**WHAT YOU NEED TO DO:** Count the lines in the material below that contain the string "coordinates", with uppercase and lowercase treated as distinct. Reply with the number alone.

— START OF EXTRACTED INFORMATION —

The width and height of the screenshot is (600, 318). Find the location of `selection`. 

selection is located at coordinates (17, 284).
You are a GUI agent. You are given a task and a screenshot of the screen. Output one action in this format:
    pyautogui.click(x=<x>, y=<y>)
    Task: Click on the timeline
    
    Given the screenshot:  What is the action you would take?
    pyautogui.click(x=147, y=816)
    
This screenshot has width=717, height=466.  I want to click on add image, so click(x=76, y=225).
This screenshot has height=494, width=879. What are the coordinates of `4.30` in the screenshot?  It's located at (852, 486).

— END OF EXTRACTED INFORMATION —
— START OF EXTRACTED INFORMATION —

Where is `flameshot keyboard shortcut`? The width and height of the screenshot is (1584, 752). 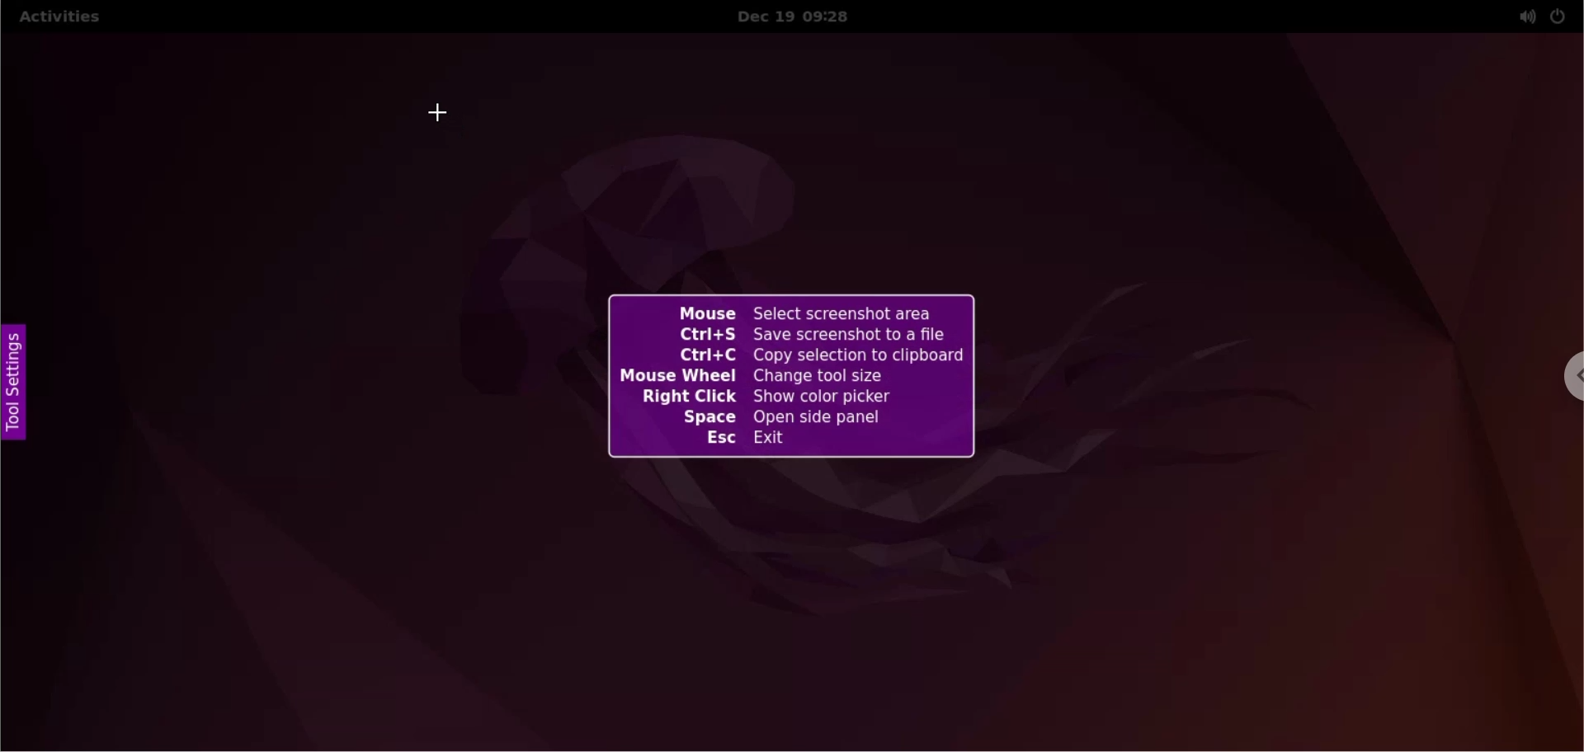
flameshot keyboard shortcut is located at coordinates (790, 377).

— END OF EXTRACTED INFORMATION —

**CORRECT RESPONSE:** 3